The actual negotiation of the media session is controlled by Session Description Protocol (SDP) information embedded in the SIP signaling, which allows the two endpoints to decide which media codecs to use and what IP addresses and ports to send their outbound media streams to.  But the established media session is made up or more than just the media itself (e.g. video frames).  Media sessions in Lync utilize Real-time Transport Protocol (RTP) and Real-time Transport Control Protocol (RTCP).  While RTP carries the actual media stream, RTCP is used to facilitate the handshake, control the media flow, provides statistics about the media sessions, and more.  So even if two systems share a common video codec that does not automatically indicate by default that the transport protocol used by each are also compatible.

If an endpoint supports native registration to Lync and contains a compatible media codec and transport protocol then the media session would be able to travel directly between the two endpoints.  This is a completely native interoperability scenario which partners like Polycom and Lifesize leverage.

But if there is no compatible codec in common, or the transport protocols are not compatible then additional gateway services will need to be leveraged to transcode the media session between the two endpoints.  For example if a Lync client is attempting to initiate a peer-to-peer video call with a third-party video conferencing system and they have no video codecs in common then a gateway service will need to transcode the video session between those two codecs.  Clearly that gateway would need to support both codecs and thus act as an intermediary.  The media path in this scenario is also proxied through the gateway and is not peer-to-peer.  Third-party vendors like Cisco (Tandberg) and Avaya (RADVISION) utilize this gateway approach to provide either separate signaling and media gateways, or a single gateway that handles both types of traffic.

Video Codecs

From the time that video was first introduced in the Communications Server platform there have only ever been two video codecs supported: Real Time Video (RTV or VC-1) and H.263, the latter only being available on the Windows client and not on the Mac client or any servers.

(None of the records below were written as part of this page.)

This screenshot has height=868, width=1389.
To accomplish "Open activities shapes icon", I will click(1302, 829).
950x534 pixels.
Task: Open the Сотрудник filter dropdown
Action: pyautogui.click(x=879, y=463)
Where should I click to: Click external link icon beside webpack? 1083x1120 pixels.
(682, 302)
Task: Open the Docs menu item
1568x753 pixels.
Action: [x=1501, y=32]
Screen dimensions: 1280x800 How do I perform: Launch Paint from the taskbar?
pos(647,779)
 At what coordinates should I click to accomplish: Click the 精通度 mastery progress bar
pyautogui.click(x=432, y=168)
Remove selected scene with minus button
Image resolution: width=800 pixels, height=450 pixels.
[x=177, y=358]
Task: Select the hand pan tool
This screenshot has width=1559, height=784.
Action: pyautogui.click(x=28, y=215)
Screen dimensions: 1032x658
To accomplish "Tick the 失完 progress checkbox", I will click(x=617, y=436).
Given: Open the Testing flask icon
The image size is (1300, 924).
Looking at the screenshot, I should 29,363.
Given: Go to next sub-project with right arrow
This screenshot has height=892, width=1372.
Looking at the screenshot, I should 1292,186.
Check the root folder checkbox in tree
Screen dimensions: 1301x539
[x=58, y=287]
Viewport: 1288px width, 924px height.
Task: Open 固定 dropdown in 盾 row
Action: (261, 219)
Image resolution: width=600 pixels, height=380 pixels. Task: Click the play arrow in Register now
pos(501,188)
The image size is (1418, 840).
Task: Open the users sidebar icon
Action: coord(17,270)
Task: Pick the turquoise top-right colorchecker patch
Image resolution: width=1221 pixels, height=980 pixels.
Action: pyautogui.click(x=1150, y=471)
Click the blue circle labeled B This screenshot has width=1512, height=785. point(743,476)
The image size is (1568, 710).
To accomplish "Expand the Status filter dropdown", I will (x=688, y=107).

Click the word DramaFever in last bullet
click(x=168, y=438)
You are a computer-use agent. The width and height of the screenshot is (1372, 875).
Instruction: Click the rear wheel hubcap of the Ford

For additional details on Video functionality in Lync see this previous article, but the key point here is that RTV can support a range of video resolutions from low quality QCIF through high-definition 720p, while the legacy H.263 codec support provided in the Windows Lync client is limited to low-resolution CIF.

In the traditional video conferencing industry a host of codecs have been supported throughout the decades, the most common being H.261, H.262 (MPEG-2), H.263, and most currently H.264 (MPEG-4 AVC).  (The upcoming H.265 codec is in draft status and is still under development.)  The remainder of this article will focus on H.264 and its various capabilities.

H.264 Advanced Video Coding

The H.264 AVC (Advanced Video Coding) family of standards is commonly used today for everything from video conferencing to Blu-Ray discs to even YouTube videos.  But its many versions are not all the same and there are specific rules for compatibility and backwards-compatibility between these various iterations.  Also, be careful with the term “standards-based” as this can be used to mean different things depending on the context.  Just as Microsoft’s specific implementation of SIP was ‘based on a standard‘ it is not necessarily an industry standard implementation; more on this point later.

This standard includes a variety of different profiles, levels, and versions.  Some of the specific versions also introduce additional modes as well, so keeping it all straight can be a daunting task.  As of earlier this year the H.264 video standard is comprised of no less than 16 different versions, with the initial approved version supporting the most basic capabilities throughout three unique profiles: Baseline, Main and Extended.  The large majority of current generation video conferencing equipment today supports the Baseline profile, and while some devices may be capable of further encoding and decoding higher profiles like Main or Extended it is not very common.  In version 3 a new profile called High was introduced and provides for even further video compression, at the cost of some additional processing load, but realistically can reduce the media bandwidth requirements by up to 50%.  (On a daily basis I participate in video conferences from my home office at 720p/30fps over bandwidth as low as 512kbps to 768kbps using a Polycom HDX which leverages High Profile.  By comparison a properly equipped Lync client capable of sending and receiving 720p video using RTV could utilize up to 1.5 Mbps for the same call.)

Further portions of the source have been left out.